» **Required action**
Please retype the listing below, matching every line exactly.

◆ ◆ ◆ ◆

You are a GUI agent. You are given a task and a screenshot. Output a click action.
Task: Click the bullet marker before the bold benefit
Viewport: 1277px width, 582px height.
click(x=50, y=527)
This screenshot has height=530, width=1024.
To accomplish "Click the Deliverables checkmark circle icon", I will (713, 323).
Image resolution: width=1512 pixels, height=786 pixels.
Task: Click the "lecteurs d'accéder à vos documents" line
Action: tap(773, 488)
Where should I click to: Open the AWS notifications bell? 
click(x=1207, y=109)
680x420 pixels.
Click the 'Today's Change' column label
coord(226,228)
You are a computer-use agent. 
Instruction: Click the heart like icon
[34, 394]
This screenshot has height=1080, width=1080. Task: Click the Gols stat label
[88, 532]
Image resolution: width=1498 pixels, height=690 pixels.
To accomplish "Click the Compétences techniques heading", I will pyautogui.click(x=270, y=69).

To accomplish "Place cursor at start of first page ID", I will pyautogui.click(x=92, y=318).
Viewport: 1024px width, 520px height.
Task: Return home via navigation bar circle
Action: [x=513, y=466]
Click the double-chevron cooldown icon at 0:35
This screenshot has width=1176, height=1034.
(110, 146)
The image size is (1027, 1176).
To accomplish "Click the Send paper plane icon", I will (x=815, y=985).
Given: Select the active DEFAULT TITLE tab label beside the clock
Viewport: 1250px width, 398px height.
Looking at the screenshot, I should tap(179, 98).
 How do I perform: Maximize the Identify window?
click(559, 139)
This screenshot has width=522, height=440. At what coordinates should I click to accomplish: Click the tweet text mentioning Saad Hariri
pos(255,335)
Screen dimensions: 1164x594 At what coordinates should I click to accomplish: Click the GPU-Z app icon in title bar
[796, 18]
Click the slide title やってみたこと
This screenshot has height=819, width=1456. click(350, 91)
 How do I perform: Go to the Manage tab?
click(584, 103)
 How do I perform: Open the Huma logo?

◆ ◆ ◆ ◆

» **Answer space**
You are a GUI agent. You are given a task and a screenshot. Output a click action.
Task: Click the bullet marker before the bold benefit
Viewport: 1277px width, 582px height.
click(x=50, y=527)
This screenshot has height=530, width=1024.
To accomplish "Click the Deliverables checkmark circle icon", I will (713, 323).
Image resolution: width=1512 pixels, height=786 pixels.
Task: Click the "lecteurs d'accéder à vos documents" line
Action: tap(773, 488)
Where should I click to: Open the AWS notifications bell? 
click(x=1207, y=109)
680x420 pixels.
Click the 'Today's Change' column label
coord(226,228)
You are a computer-use agent. 
Instruction: Click the heart like icon
[34, 394]
This screenshot has height=1080, width=1080. Task: Click the Gols stat label
[88, 532]
Image resolution: width=1498 pixels, height=690 pixels.
To accomplish "Click the Compétences techniques heading", I will pyautogui.click(x=270, y=69).

To accomplish "Place cursor at start of first page ID", I will pyautogui.click(x=92, y=318).
Viewport: 1024px width, 520px height.
Task: Return home via navigation bar circle
Action: [x=513, y=466]
Click the double-chevron cooldown icon at 0:35
This screenshot has width=1176, height=1034.
(110, 146)
The image size is (1027, 1176).
To accomplish "Click the Send paper plane icon", I will (x=815, y=985).
Given: Select the active DEFAULT TITLE tab label beside the clock
Viewport: 1250px width, 398px height.
Looking at the screenshot, I should tap(179, 98).
 How do I perform: Maximize the Identify window?
click(559, 139)
This screenshot has width=522, height=440. At what coordinates should I click to accomplish: Click the tweet text mentioning Saad Hariri
pos(255,335)
Screen dimensions: 1164x594 At what coordinates should I click to accomplish: Click the GPU-Z app icon in title bar
[796, 18]
Click the slide title やってみたこと
This screenshot has height=819, width=1456. click(350, 91)
 How do I perform: Go to the Manage tab?
click(584, 103)
 How do I perform: Open the Huma logo?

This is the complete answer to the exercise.